Of all the changes coming to healthcare in the coming years, conversion to the ICD-10 coding system might be the one with the biggest air of mystery. It's near impossible to tell exactly how it will impact revenue. No one's really sure how much training will be enough. Will systems and partners be ready? Will payers?

Inquiring CFOs would like to know.

FierceHealthFinance talked to Brent Grimes (right), administrative director of patient account services at Integris Health, an integrated system with four hospital in the Oklahoma City area. In part 2 of this exclusive interview, he discusses how the organization is preparing for ICD-10 implementation and how to manage through uncertainty.  

In part 1 of the exclusive interview, Grimes talked about how Integris is using data analytics to weather shrinking reimbursements and improve its collections strategy.

FierceHealthFinance: What's Integris doing to prepare for ICD-10?

Brent Grimes: We started over a year ago. I'm on our ICD-10 steering committee. We have clinical physicians and senior leadership all working together and we've divided into sub-committees for education, financial contracts, clinical. We're very concerned. We will be prepared: The software and applications and the clinical and the education.

My unknown is the payers and the clearinghouses. Their track record is not positive for being ready for anything. There were massive failures for 5010. I'm afraid we're going to see a long-term affect.

FHF: How do you prepare for the unknown?

Grimes: We can't just "roll with it." We're working with payers to contractually guarantee us payment. We look at an average monthly payment from our payers and have that contractually guaranteed. If they're not ready and prepared, we will not have a cash flow issue through that transition.

We were far from perfect with ICD-9. Documentation is critical. Our physicians have gotten better. Just talking about ICD-10 and how important it is has helped us today. Hopefully we continue that momentum and we're rocking and rolling when ICD-10 kicks off.

FHF: Are you spending a lot of money on ICD-10 training?

Grimes: Yes. The physician piece is very difficult. We have employed and non-employed physicians. The time management for physicians--fitting another issue into their time is difficult. We have marketing involved in that and physician sales. We offer CME credits to encourage them to come on board with education--any marketing niche within the rules and regulations.

FHF: How do you explain to docs the impact ICD-10 will have on their bottom line?

Grimes: The financial case goes back to their practices. This isn't just a hospital impact. This will financially hurt you, as well. Everyone will suffer.

FHF: Meanwhile, ICD-10 is not the only big change coming to healthcare. How do you stay on top of it all?

Grimes: A huge focus of our organization is the communication structure. It's vital, with all the changes coming, that you have a very open line of communication from the top down. We're Lean certified and our CEO and CFOs are very involved with Lean.

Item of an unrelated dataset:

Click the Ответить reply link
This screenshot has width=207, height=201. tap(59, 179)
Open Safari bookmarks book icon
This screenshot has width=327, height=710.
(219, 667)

We send out email notifications about government regulations. We have leadership meetings at minimum once a month. The CEO and CFOs give that leadership and it's passed on through our departmental meetings and then filtered all the way through the department. It's non-stop communication.

It's the day-to-day operations and maintenance. It takes a lot of time. There's very little latitude to make a mistake right now with the cost of services going up and reimbursement going down. You have very little opportunity to take a risk.